War der eigentlich vollkommen verrückt geworden! Was fiel dem Kerl ein! War er vielleicht sogar gefährlich? Hatte er eine Macke oder war er gewalttätig? Das hätte ins Auge gehen können. Sie musste unbedingt wieder vorsichtiger werden. War er am Ende ein Psychopath? Vielleicht sah sie sich besser vor. Oder … war es anders? War er ein schöner Mann, der dachte, alle Frauen wollen nur das eine und war das für ihn schon so langweilig, dass es ihn maßlos anödete? Oder dachte er, er könne sich herausnehmen, was immer er wollte, ohne Folgen? Sie hatte Bedrohung gespürt, nicht Anziehungskraft. Oder? So was aber auch.

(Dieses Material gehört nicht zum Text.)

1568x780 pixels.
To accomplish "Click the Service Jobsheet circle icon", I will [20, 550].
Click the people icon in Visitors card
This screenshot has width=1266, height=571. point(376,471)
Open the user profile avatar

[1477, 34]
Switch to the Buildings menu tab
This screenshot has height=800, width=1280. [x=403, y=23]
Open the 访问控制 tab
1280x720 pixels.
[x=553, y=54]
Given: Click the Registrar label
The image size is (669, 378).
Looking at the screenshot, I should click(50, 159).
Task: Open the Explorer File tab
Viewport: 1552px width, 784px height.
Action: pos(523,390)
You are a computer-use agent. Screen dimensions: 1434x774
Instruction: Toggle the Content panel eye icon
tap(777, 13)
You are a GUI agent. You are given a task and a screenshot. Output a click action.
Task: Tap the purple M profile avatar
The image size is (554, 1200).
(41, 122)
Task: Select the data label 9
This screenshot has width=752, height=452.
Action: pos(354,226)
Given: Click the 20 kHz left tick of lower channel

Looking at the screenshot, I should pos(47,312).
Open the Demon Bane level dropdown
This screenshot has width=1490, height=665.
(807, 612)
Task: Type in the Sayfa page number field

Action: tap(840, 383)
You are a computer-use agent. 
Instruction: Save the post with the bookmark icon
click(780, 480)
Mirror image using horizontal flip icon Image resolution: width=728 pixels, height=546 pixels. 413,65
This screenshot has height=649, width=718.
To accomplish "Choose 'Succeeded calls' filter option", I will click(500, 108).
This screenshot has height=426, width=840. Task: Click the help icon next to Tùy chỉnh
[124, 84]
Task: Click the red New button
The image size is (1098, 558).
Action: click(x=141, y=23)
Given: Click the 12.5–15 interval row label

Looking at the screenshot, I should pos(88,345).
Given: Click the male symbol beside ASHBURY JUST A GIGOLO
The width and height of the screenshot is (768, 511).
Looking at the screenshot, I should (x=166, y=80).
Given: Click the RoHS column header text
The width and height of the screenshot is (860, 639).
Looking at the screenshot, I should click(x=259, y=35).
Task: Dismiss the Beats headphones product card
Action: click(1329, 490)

Erst als sie aufstehen wollte, merkte sie, dass sie sich wehgetan hatte. Mit dem Fuß stimmte etwas nicht. So ein Mist! Es schmerzte beim Auftreten. Das konnte sie nicht brauchen. Sie humpelte und ärgerte sich. Schlimm war es bestimmt nicht, aber bis zu ihrem Auto hatte sie ein gutes Stück zu gehen. Vielleicht ging es mit den Schuhen besser. Die festigten. Sie biss die Zähne zusammen. Das kam davon. Wie ärgerlich. Oder doch besser ohne Schuhe? Bevor sie hineinschlüpfte, ging sie ein paar Schritte, setzte sich aber gleich wieder hin. Sie befreite ihre Füße so gut es ging vom Sand, massierte den schmerzenden Fuß leicht, zog die Schuhe an und merkte, dass es so auch nicht gut ging oder sogar eher noch mehr schmerzte. Sie seufzte. Das war toll. Dieser … sie dachte an sein Lachen. Das hatte sie deutlich gehört und sich nicht nur eingebildet. Ein seltsamer Kerl, in der Tat. Sie schloss einen Moment die Augen, spürte den Schmerz pulsieren, aber sie hatte bei der kleinen Untersuchung feststellen können, dass nichts gebrochen war. Na ja, das ging meist doch nicht so schnell, wenn mit den Knochen und Gelenken alles in Ordnung war. Sie hatte keine so genannten Glasknochen. Ja, Stimme hatte er also. Nichts mit stumm. Das immerhin wusste sie nun. Aber das hier konnte sie nicht brauchen. Oh, so ein Ärger! "Mist aber auch! Mist! Mist!"